Jack Bryan

Personal information
- Full name: John Joseph Bryan
- Date of birth: 22 August 1897
- Place of birth: Langwith, England
- Date of death: 1978 (aged 80–81)
- Height: 5 ft 8+1⁄2 in (1.74 m)
- Position(s): Right half

Senior career*
- Years: Team / Apps / (Gls)
- Langwith Red Rose
- Mansfield Swifts
- Shirebrook
- 1918–1922: Lincoln City / 75 / (1)
- Mansfield Town
- Worksop Town
- Mexborough

= Jack Bryan (footballer) =

English footballer

John Joseph Bryan (22 August 1897 – 1978) was an English professional footballer who made 75 appearances in the Football League for Lincoln City. He played as a right half.

==Life and career==
Bryan was born in Langwith, Nottinghamshire. He played local football in the Nottinghamshire area before joining Lincoln City towards the end of the First World War.

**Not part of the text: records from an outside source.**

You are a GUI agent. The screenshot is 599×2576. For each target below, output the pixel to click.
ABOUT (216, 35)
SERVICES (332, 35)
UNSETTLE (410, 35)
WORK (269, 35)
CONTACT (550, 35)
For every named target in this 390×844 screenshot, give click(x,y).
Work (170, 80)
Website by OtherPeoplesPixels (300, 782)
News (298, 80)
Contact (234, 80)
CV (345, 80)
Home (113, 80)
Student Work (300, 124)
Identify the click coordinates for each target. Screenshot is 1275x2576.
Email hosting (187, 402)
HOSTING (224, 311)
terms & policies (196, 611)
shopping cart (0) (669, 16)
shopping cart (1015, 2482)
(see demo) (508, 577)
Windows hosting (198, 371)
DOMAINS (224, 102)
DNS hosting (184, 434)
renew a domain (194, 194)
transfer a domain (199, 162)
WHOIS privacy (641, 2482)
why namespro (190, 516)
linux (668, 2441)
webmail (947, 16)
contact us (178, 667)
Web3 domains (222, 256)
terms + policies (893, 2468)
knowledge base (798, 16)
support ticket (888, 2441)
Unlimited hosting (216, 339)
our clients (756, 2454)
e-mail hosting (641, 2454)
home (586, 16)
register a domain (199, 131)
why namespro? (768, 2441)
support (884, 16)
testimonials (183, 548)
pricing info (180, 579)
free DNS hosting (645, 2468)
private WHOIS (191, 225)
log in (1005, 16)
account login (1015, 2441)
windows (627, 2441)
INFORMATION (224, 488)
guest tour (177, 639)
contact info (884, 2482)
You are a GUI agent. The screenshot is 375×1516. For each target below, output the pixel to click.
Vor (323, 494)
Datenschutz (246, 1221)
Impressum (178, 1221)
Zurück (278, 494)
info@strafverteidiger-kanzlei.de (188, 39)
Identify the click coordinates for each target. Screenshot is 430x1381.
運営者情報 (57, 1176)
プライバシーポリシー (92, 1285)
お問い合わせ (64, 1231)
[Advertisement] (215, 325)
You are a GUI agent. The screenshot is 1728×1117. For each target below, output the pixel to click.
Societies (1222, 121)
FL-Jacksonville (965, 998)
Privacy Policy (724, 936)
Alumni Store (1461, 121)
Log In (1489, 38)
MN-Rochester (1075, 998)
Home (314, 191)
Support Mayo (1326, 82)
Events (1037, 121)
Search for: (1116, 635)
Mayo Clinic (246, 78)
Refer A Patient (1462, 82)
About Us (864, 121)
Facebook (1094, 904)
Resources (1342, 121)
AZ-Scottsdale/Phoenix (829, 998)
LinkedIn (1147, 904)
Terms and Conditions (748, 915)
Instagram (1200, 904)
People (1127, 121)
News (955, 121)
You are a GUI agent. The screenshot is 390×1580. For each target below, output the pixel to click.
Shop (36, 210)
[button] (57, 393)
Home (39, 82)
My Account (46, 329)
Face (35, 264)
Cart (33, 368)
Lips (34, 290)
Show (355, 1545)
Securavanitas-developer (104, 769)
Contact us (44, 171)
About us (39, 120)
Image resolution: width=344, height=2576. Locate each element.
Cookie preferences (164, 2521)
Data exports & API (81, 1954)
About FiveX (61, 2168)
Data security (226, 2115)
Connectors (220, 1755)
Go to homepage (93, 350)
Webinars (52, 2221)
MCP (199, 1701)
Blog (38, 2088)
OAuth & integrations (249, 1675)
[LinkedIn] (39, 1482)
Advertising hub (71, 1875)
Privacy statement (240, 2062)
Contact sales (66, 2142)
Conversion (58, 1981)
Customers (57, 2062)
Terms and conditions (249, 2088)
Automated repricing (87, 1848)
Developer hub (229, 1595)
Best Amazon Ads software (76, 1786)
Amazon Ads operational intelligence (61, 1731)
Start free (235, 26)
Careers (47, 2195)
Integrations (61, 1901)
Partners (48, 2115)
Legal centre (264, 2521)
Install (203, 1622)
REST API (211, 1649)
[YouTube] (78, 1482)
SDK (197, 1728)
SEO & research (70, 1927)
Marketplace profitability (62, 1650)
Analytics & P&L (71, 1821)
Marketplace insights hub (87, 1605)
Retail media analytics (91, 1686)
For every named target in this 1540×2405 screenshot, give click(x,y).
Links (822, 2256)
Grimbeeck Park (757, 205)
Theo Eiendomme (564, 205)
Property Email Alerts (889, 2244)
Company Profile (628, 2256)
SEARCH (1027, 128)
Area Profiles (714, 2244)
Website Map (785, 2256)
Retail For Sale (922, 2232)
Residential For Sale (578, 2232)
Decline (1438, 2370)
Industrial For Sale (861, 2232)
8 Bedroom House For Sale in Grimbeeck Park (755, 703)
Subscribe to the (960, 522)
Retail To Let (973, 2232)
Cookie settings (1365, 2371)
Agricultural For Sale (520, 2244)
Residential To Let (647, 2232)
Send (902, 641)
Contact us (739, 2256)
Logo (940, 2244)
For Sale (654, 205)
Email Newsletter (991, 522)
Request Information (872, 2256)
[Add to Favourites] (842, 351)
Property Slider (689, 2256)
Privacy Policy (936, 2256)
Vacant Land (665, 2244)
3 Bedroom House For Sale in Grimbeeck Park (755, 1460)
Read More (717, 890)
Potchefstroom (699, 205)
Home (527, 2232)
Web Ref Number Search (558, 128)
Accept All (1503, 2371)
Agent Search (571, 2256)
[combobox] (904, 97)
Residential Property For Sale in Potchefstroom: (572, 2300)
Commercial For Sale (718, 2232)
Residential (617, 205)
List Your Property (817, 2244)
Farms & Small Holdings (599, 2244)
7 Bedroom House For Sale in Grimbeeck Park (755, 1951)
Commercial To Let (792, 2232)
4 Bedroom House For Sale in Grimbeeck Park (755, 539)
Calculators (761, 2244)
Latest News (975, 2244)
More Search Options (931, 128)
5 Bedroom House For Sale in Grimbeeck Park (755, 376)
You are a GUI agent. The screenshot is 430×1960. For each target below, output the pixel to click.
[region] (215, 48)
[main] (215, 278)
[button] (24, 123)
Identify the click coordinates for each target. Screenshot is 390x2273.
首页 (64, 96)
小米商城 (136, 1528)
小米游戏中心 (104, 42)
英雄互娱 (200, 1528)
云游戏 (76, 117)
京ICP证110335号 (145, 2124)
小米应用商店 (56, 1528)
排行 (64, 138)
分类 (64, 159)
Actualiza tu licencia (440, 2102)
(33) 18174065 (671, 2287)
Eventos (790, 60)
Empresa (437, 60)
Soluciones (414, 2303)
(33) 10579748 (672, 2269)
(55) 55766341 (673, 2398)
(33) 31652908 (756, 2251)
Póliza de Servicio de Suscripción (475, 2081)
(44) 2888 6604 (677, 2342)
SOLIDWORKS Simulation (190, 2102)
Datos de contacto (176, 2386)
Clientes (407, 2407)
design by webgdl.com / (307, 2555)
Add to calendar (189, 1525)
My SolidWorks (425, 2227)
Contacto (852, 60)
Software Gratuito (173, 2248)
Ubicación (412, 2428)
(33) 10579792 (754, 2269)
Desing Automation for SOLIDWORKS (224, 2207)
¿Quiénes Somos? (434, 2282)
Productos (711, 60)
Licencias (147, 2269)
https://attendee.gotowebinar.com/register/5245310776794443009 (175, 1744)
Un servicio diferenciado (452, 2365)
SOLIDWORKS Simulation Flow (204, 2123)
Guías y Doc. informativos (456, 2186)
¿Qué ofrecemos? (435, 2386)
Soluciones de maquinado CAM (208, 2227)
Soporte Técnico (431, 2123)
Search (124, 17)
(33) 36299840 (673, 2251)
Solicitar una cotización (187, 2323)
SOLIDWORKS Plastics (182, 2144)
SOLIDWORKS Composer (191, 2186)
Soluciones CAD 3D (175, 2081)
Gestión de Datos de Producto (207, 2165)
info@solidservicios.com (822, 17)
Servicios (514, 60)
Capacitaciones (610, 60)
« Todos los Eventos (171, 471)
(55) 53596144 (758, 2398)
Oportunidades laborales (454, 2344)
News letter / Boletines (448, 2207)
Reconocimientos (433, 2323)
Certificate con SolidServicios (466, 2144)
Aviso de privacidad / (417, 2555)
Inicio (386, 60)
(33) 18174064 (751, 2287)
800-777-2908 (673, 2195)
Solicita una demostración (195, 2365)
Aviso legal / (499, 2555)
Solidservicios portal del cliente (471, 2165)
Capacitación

He played in all but three senior matches in the first post-war season, as Lincoln finished 21st in the Second Division and failed to gain re-election, and missed only two as they won the Midland League title and returned to the Football League as founder members of the Third Division North. He again played all but two matches in the 1921–22 season, one of which was in goal after Robert Bainbridge missed his train to the away game at Durham City. At the end of the season he moved into the Midland League with Mansfield Town, and later played for Worksop Town and Mexborough.